Provided information:
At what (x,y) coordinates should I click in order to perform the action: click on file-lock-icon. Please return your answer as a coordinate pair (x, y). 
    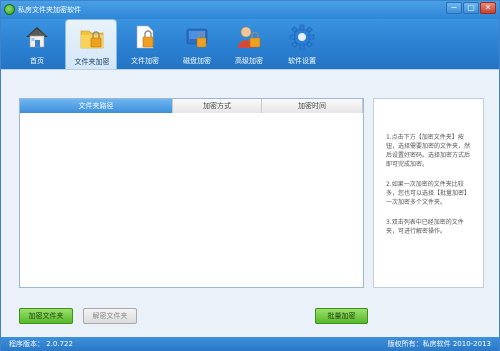
    Looking at the image, I should click on (145, 37).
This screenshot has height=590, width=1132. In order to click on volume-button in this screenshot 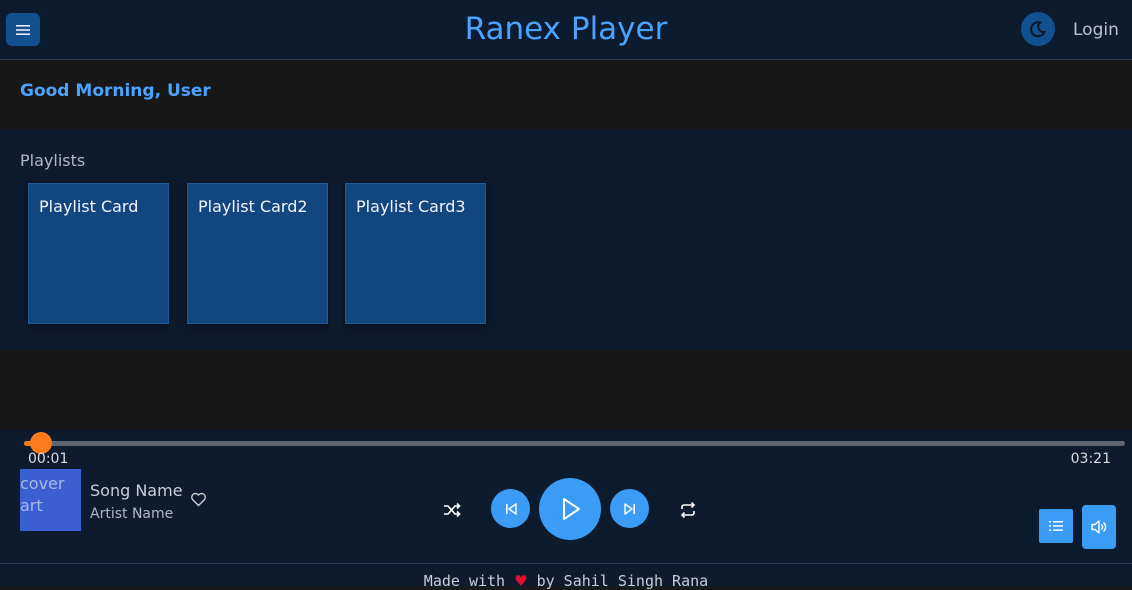, I will do `click(1099, 527)`.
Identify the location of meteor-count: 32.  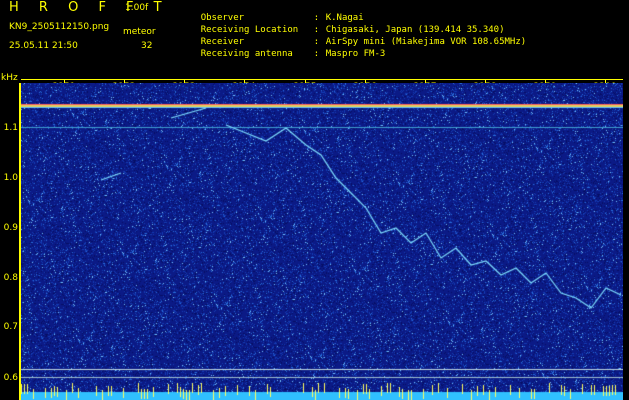
(147, 46).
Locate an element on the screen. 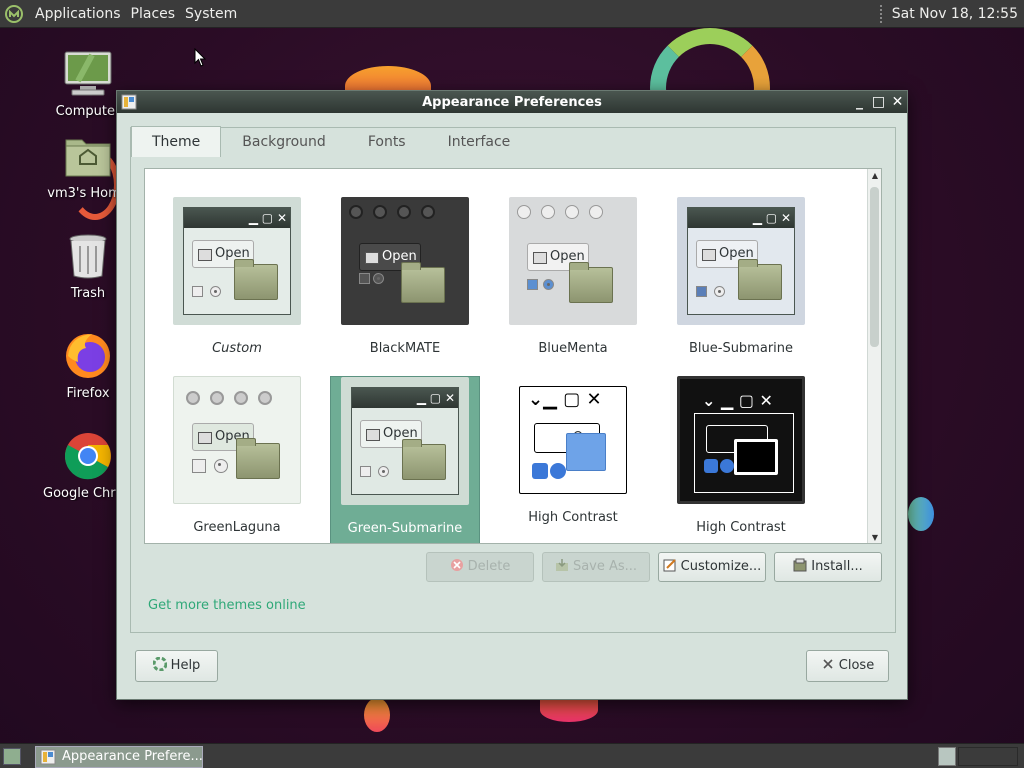 This screenshot has width=1024, height=768. theme-gallery-scrollbar: ▲ ▼ is located at coordinates (874, 356).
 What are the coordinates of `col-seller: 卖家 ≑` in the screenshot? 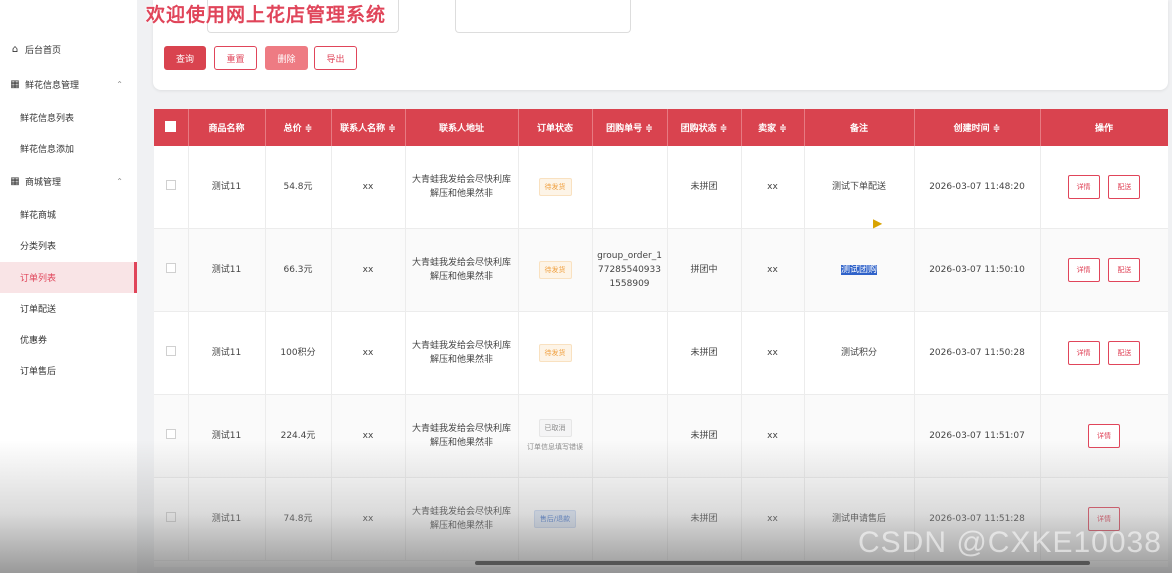 It's located at (773, 128).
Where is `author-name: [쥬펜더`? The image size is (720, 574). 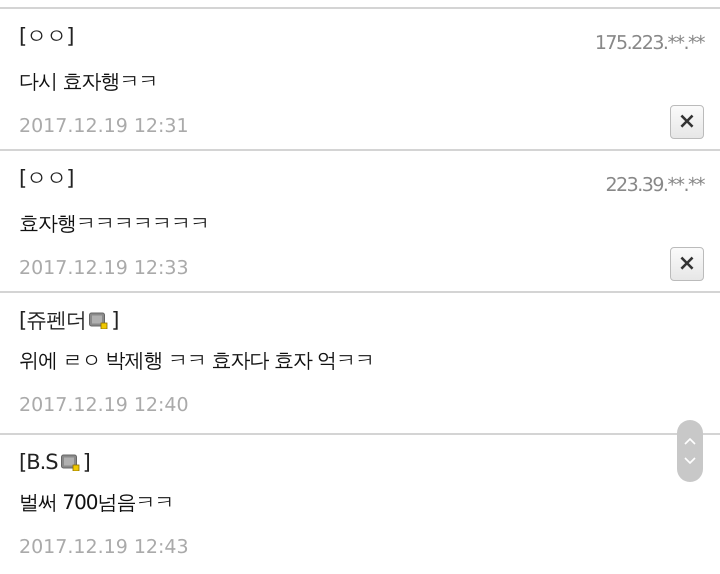
author-name: [쥬펜더 is located at coordinates (52, 320).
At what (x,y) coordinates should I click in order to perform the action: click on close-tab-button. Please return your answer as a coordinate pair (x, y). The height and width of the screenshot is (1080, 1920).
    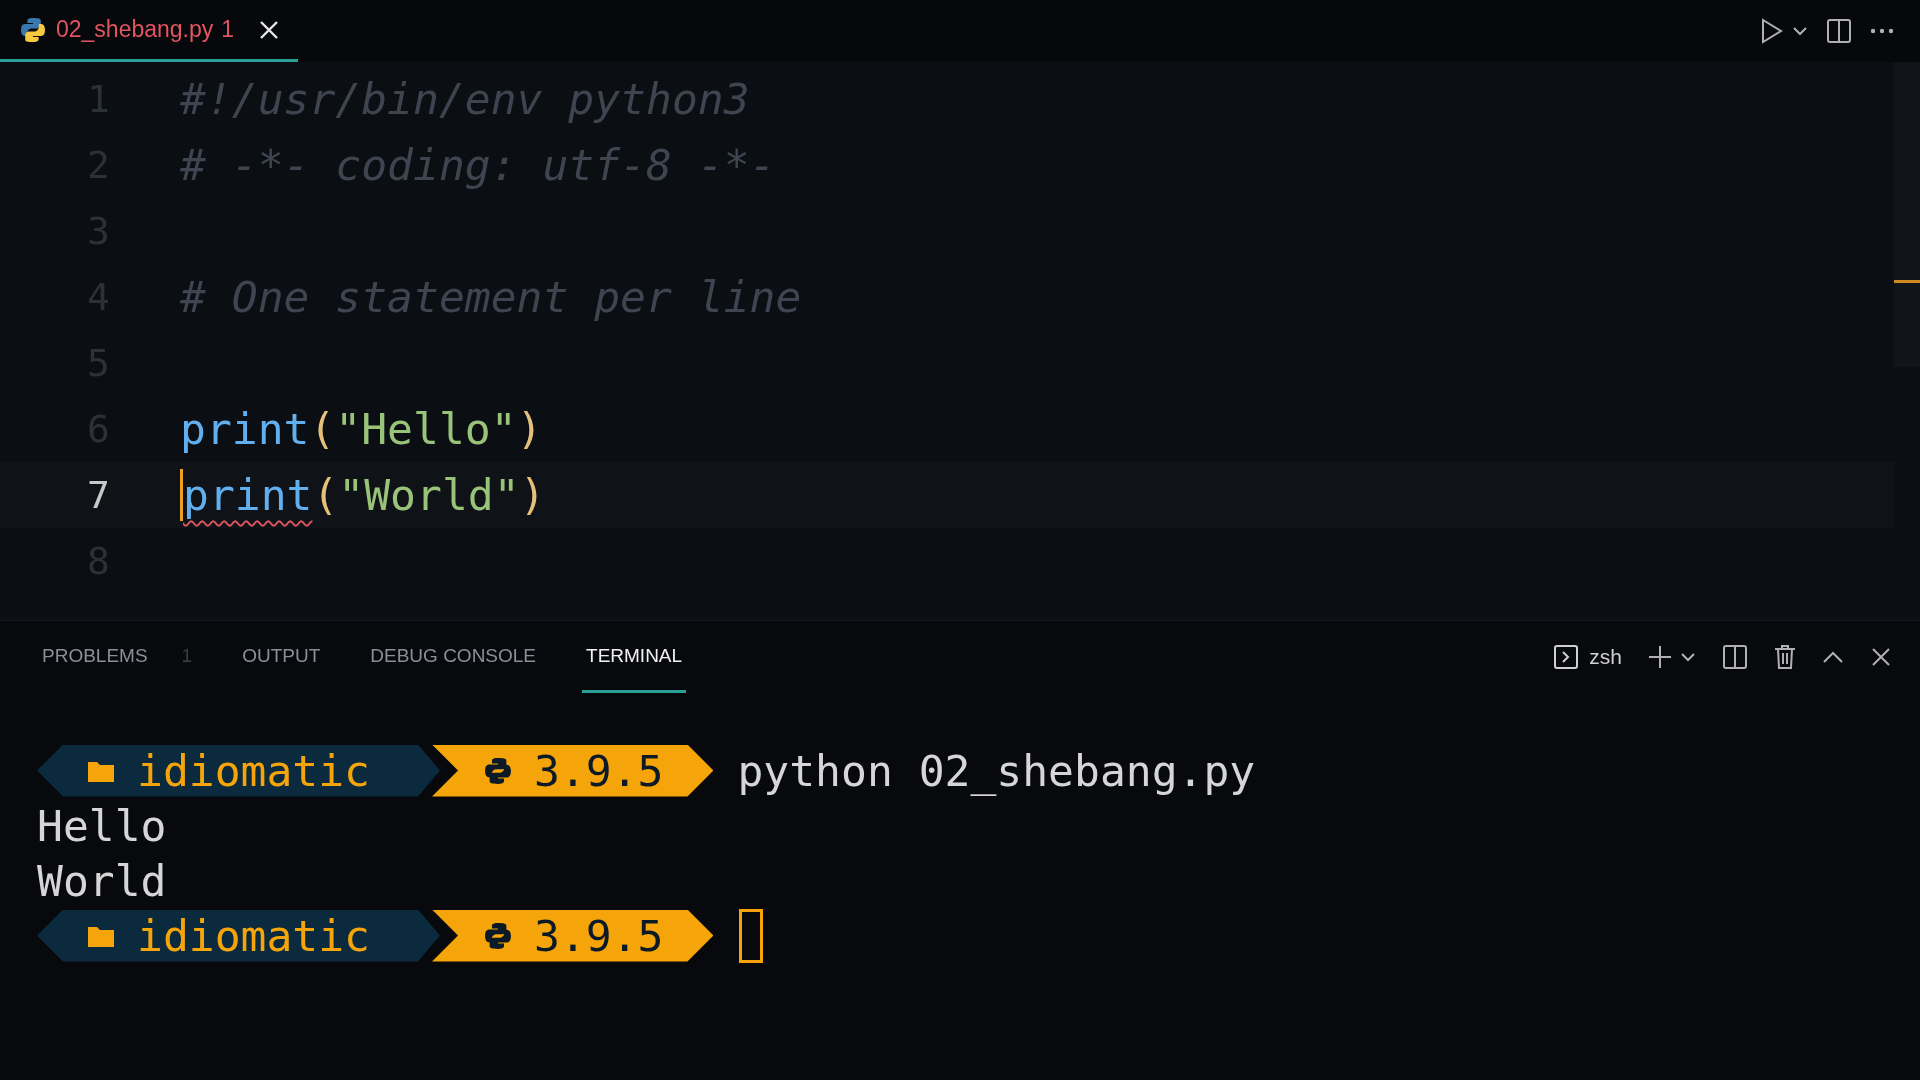
    Looking at the image, I should click on (270, 30).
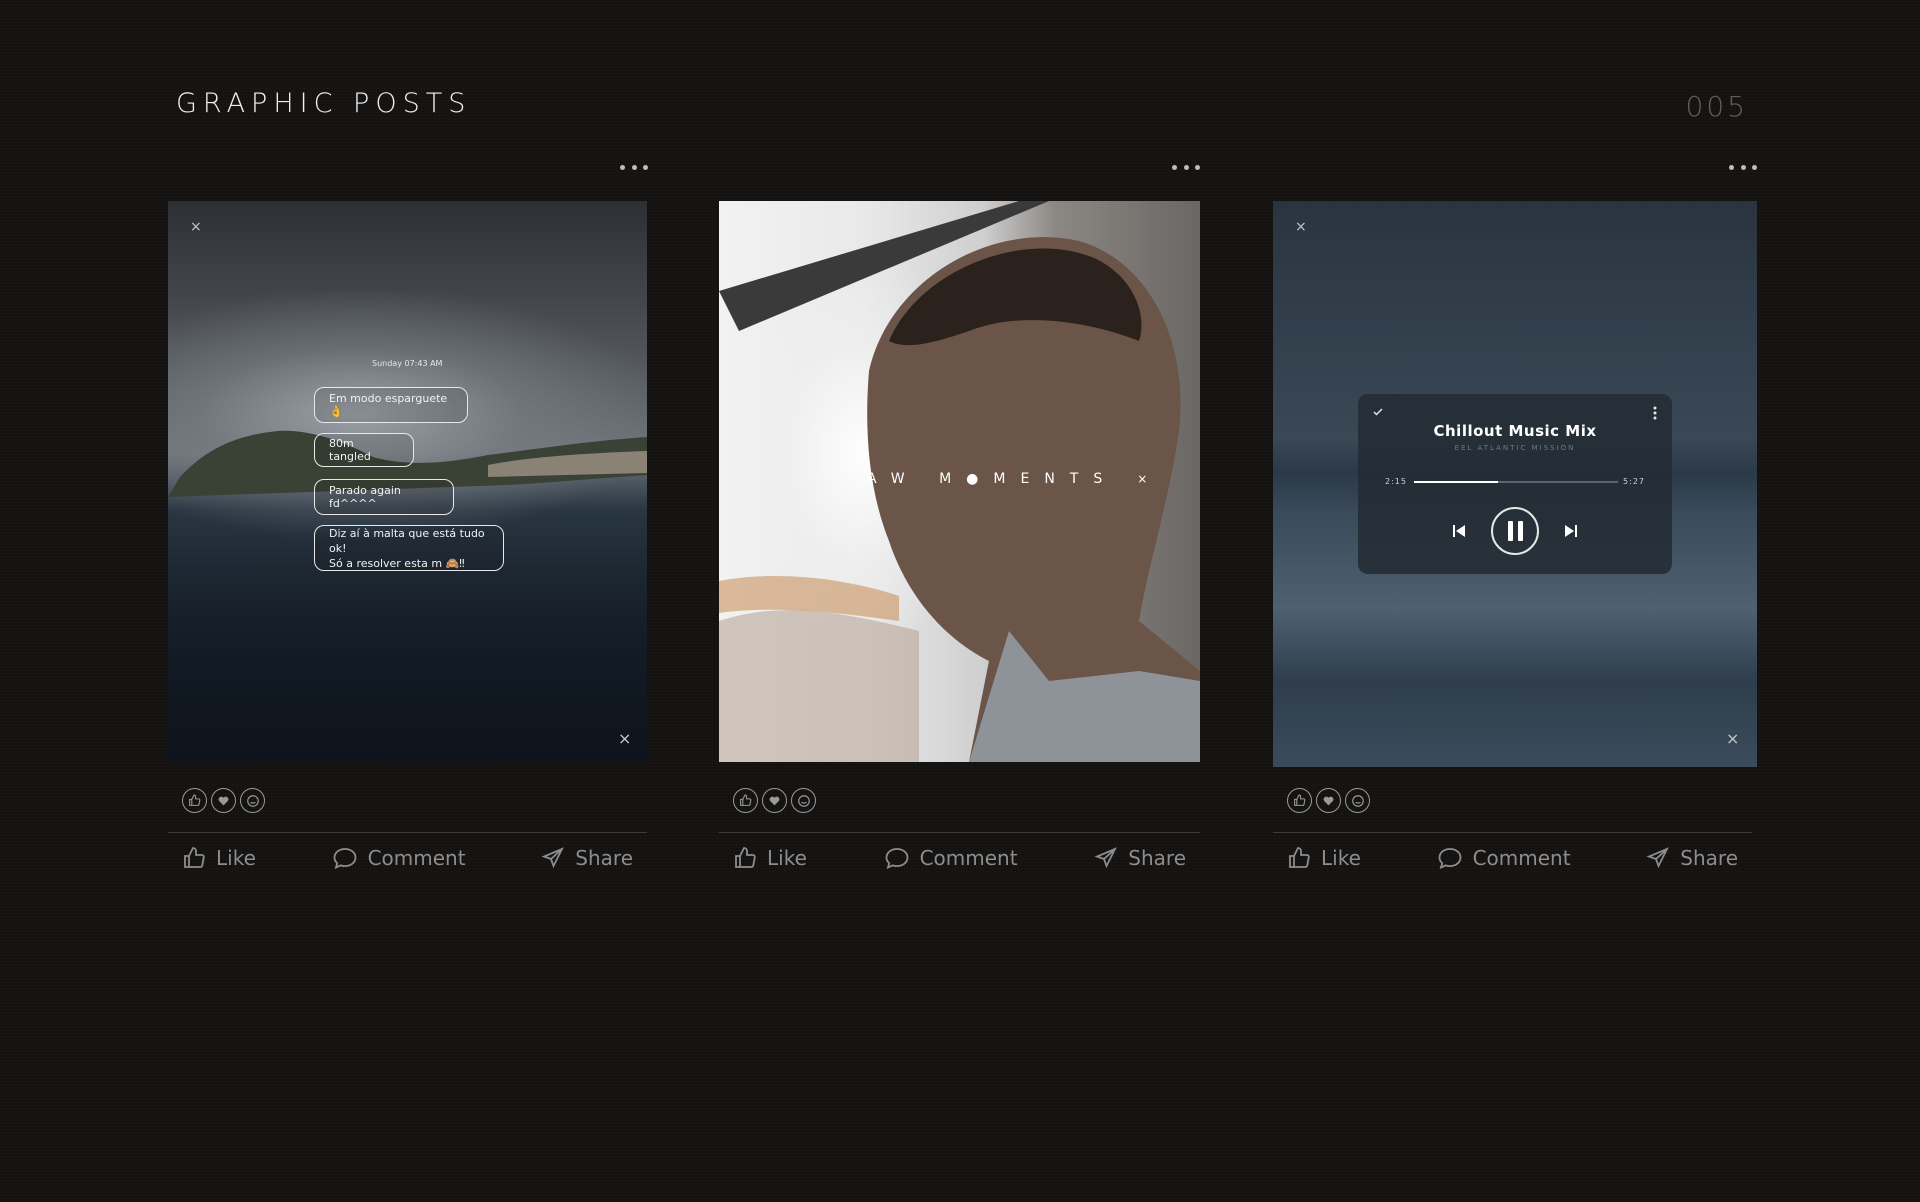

Directions for this task: Pick out every line of the data above that contains the string "answer", treating uppercase and lowercase letters as different.

Output:
At what (x,y) coordinates should I click in order to perform the action: click on file-lock-icon. Please return your answer as a coordinate pair (x, y). 
At what (x,y) coordinates should I click in order to perform the action: click on close-tab-button. Please return your answer as a coordinate pair (x, y). The height and width of the screenshot is (1080, 1920).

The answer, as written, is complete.